You can have one or multiple search steps. If you have more than one you need to use a classification step to select the right one.
If you only have one or don't have a classification step, the name does not matter as the system will select the first one.
Select New Search Step to create an additional step.
Step Name - Enter the name of the step. If you are using query classification this must match the classification models label.
Search Type - Select the search type from the dropdown.
Standard - Uses the standard BM25 Keyword Search.
Cosine Similarity - Uses a dense vector and cosine similarity.
Rank Feature - Uses a rank feature (sparse vector) search.
AI Model Service - Select the model service that will provide the vectorisation from the dropdown.
This is not needed for standard searches.
AI Model Provider - Select the provider that matches the selected search type.
Cosine Similarity -> Huggingface Sentence Transformers
Rank Feature -> Huggingface Sparse Vector
Model - Select the model for the vectorisation from the drop down.
If using a dense vector the dimensions must match.

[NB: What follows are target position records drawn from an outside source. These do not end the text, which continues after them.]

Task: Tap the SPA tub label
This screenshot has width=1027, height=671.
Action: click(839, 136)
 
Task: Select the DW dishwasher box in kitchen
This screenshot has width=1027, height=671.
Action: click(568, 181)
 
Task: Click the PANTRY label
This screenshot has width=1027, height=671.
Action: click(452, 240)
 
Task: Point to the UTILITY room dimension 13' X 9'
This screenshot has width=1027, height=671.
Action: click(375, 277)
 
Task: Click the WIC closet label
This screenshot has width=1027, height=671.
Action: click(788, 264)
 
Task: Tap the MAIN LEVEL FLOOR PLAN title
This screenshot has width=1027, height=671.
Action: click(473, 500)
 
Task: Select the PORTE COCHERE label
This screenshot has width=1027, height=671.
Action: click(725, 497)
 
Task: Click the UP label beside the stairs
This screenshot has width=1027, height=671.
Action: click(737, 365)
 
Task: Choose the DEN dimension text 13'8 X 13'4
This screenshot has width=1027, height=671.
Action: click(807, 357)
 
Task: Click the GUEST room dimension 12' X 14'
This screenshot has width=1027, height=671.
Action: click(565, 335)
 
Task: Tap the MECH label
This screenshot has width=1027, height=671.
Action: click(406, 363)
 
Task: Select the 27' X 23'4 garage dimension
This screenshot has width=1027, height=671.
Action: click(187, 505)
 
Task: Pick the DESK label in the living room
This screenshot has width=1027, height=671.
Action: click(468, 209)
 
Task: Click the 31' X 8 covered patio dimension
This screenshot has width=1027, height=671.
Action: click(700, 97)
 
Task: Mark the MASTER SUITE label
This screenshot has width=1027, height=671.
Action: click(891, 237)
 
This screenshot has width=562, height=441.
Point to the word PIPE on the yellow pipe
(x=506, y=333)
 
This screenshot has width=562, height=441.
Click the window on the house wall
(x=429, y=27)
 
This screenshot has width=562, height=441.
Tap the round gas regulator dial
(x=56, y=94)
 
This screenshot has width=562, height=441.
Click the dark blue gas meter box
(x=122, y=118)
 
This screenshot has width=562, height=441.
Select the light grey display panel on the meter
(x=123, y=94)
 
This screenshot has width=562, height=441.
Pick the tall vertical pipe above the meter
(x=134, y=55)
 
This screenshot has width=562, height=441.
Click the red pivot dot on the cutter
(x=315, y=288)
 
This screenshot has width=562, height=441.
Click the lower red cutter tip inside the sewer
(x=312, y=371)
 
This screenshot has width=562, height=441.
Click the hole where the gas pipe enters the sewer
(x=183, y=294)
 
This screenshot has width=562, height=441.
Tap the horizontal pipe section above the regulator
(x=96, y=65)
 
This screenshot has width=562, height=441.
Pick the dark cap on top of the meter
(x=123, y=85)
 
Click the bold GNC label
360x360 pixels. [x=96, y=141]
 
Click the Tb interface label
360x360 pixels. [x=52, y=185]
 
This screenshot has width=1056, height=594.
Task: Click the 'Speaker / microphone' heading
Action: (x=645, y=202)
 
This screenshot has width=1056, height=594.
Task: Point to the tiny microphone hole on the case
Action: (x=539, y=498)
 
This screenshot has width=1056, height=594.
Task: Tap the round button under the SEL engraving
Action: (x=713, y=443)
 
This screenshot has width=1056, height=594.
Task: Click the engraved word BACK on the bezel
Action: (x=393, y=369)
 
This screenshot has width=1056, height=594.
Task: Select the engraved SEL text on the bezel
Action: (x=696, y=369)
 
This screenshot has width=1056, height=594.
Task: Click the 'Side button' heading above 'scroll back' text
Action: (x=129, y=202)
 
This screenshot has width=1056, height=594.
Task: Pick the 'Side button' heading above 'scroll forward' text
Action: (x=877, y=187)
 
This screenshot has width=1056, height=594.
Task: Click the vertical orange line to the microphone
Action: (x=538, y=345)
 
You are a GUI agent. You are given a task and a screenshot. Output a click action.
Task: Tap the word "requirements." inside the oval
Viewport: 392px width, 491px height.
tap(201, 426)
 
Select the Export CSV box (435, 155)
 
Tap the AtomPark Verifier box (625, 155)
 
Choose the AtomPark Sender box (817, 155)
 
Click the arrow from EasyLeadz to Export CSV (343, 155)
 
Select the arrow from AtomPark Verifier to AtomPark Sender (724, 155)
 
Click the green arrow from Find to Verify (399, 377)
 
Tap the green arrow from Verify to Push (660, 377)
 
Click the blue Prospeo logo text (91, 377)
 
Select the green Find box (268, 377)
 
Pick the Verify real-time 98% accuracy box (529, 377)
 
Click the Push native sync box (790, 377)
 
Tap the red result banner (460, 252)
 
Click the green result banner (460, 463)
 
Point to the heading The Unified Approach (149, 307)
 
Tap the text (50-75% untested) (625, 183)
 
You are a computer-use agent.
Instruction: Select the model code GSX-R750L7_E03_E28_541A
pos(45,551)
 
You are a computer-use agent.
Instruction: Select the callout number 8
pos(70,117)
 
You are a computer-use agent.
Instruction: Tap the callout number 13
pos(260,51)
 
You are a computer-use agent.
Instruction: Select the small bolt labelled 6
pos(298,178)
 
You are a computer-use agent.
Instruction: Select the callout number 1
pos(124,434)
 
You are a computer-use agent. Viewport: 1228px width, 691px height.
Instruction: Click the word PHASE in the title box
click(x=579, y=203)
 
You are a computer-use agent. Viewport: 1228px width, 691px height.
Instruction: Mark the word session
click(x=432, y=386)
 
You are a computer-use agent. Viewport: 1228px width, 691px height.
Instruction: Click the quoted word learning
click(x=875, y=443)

Vector - For Cosine Similarity select the right vector that was populated during enrichment.
Bucket Size - If you want to use cosine similarity over larger result sets, configure this between 50 and 500. Some testing will need to be completed to determine the best value.
Rank Feature - For Rank Features select the right rank feature that was populated during enrichment.
Select Add new term matches.
Field - Select the field to match from the dropdown.
Term Matches - Start typing the terms to match it with. You can add multiple terms here.
Select Add
Select Add new term matches.
Field - Select the field to match from the dropdown.
Property Name - Enter the name of the property to match this with.
Property Value - Enter the value within the property that indicates a match.